Wednesday, April 01, 2009

Review of Steven Soderbergh’s 'Che'








by Sana Malik

BASICS Issue #13 (April/May)


Steven Soderburgh's 4.5 hour biopic on Enrnesto Che Guevara is an accomplished and respectful take on the revolutionary years of Che’s short life. For those who expect a celebratory tribute to the Latin American figure, Soderbergh’s piece will seem like an ambiguous attempt to represent a hero’s tale. However, Sodebergh’s depiction and stylistic choices – always showing not telling – are as complex as its subject. Che was a principled man, but he was not without flaws or errors in judgement. This is an epic that celebrates his victories, but it just as easily leads you into the frustration of crushing defeat that Che was surely encountering. Soderbergh's strong cinematic overtures, and especially the contrast in pace and tone between part one and part two provoke questions on who Che was as a revolutionary and as a leader forced to make conflicting decisions. And that's exactly where this picture is its strongest- never making any judgement calls but leaving the viewer in the position of dissecting Che’s actions as a man of principle, without ever making his thoughts or actions palpable.

Part one juxtaposes scenes of guerilla fighting in the ‘50s in the Cuban heartland with Che’s first visit to the UN in 1964. His zeal and confidence are on full display in the gritty black and white reel, and a BBC reporter’s voiceover perfectly intonates the simultaneous suspicion and intrigue the West held of Che. It’s here that Soderbergh introduces and plays on the iconic and visionary poses that make the Argentine recognizable as a revolutionary, while the battle of Cuba wages on in subsequent scenes. Indeed, Che is to remain an enigma in Soderbergh’s vision - adding to his larger than life image as a popular icon – and Benicio del Toro captivates with perfection in the lead. Del Toro’s Che is equally compassionate and cruel, sometimes dogmatic and other times rash, his brilliant intellect on display and his crucial miscalculations crushing. It makes the man all the harder to understand.
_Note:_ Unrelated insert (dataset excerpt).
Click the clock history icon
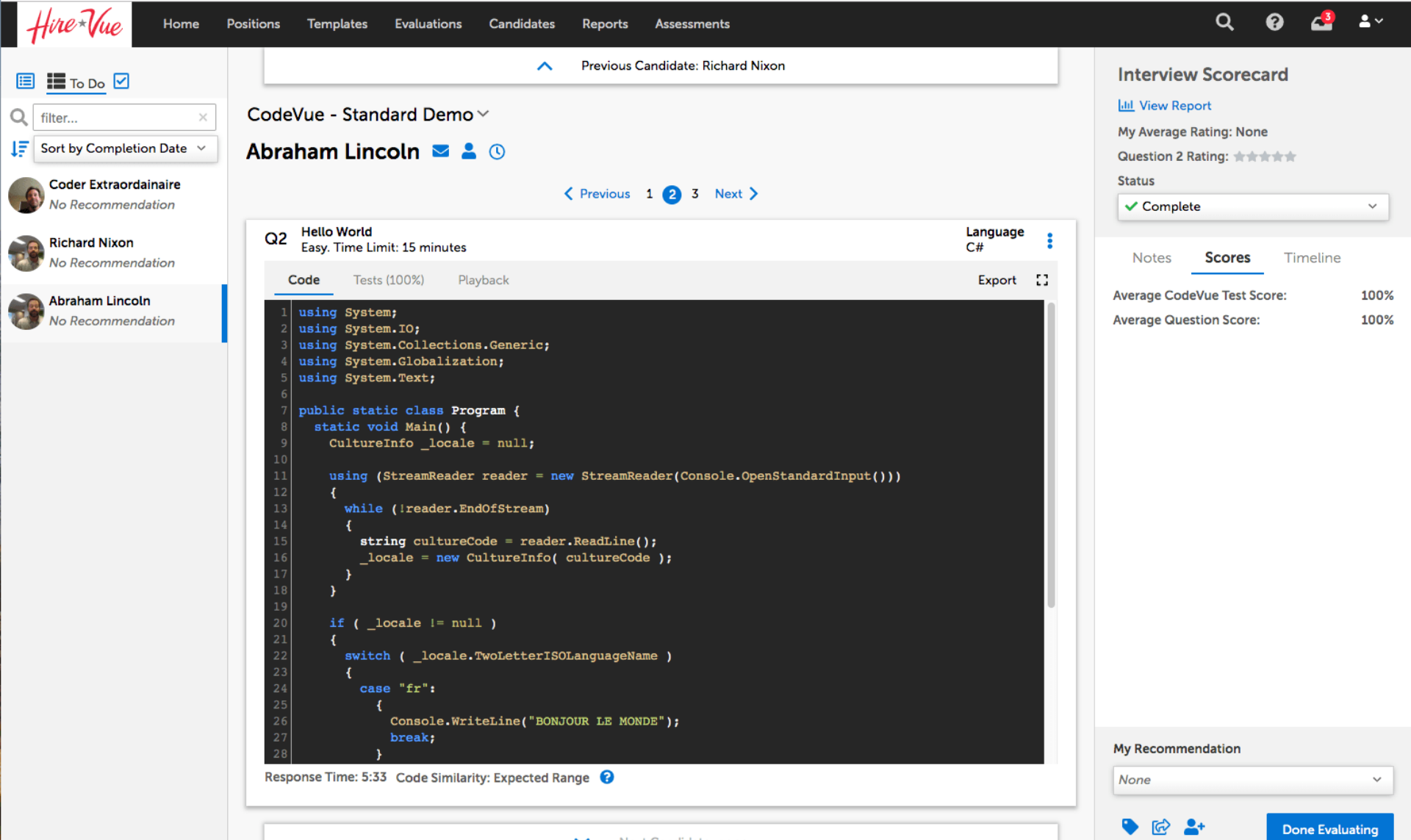The width and height of the screenshot is (1411, 840). point(497,152)
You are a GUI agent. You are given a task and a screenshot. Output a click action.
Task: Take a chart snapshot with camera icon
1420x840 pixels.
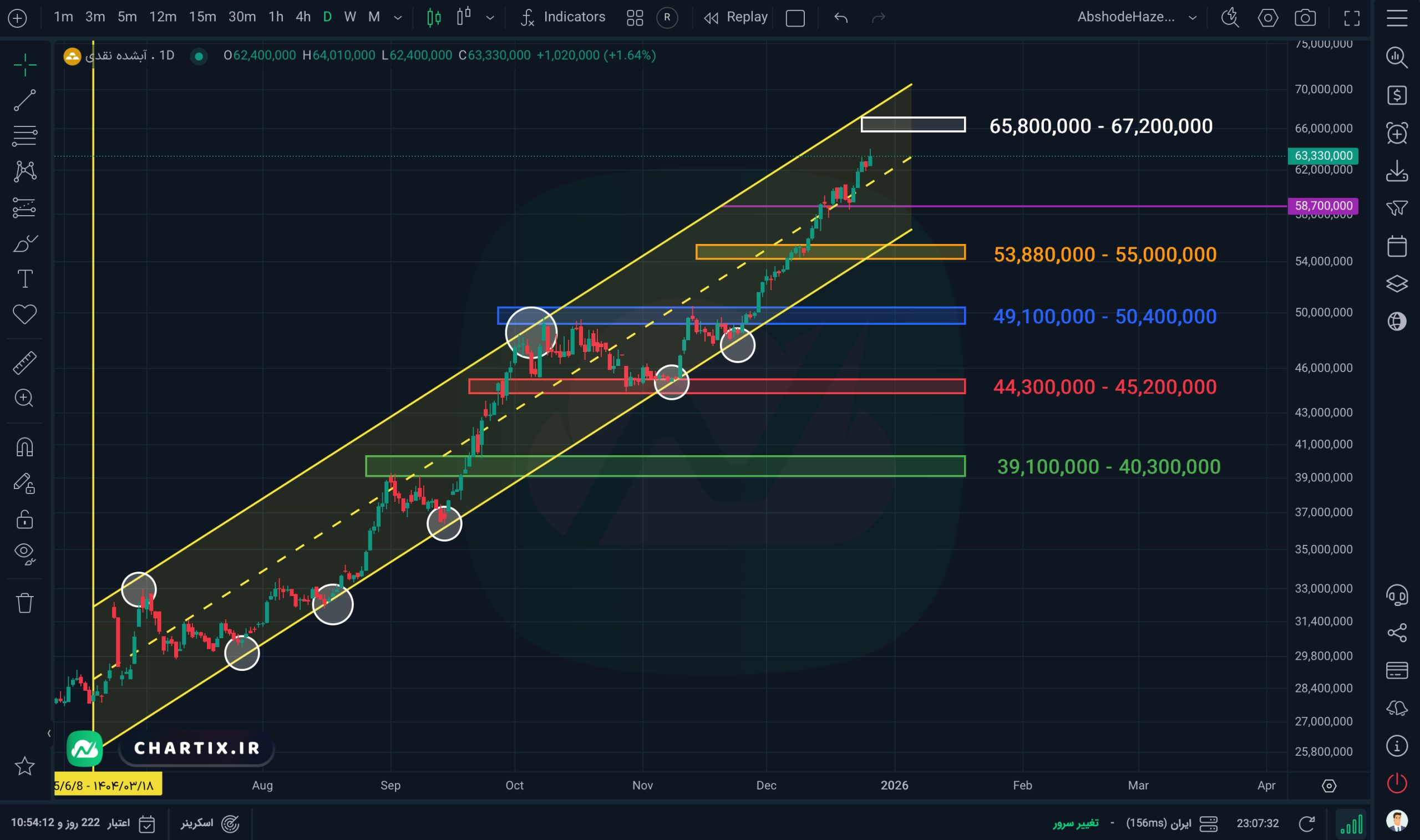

After the battle has been won and Cuba’s glorious socialist revolution is in place, part two begins with Fidel Castro reading Che’s farewell letter to the Cuban people he helped free from the forces of imperialism. Che’s vision for a free and socialist Latin America has compelled his return to Guerilla warfare and to Bolivia and to his eventual death. This story is less about his image as a revolutionary icon and more about a man as complex and conflicted as a determined fighter. The glamour is left behind in part one, and the continuation is a jauntier, more reflective piece that captures more of Che’s raw emotion and human spirit. Or at least as much as much is accessible. Soderbergh reconstructs the complexity of Che’s covert battle – in the landscape and with himself – through discrete, but powerful sequences in the fateful year Che spent in the Bolivian highlands. Che sees everything that happened in Cuba in reverse: he is rejected by the peasants he hopes to liberate, his battalion shrinks as fighters die, are wounded, or run away, and the American-trained Bolivian militia encroaches his terrain. But he never turns back and that is the biggest message this film delivers.

The film is challenged by it’s slow pace and choppy storytelling attempting to mesh parts that don’t quite work together. It’s not entirely a glamorous portrayal and part two, especially, will probably suffer in commercial success. But it’s as honest, direct and significant as the subject it portrays.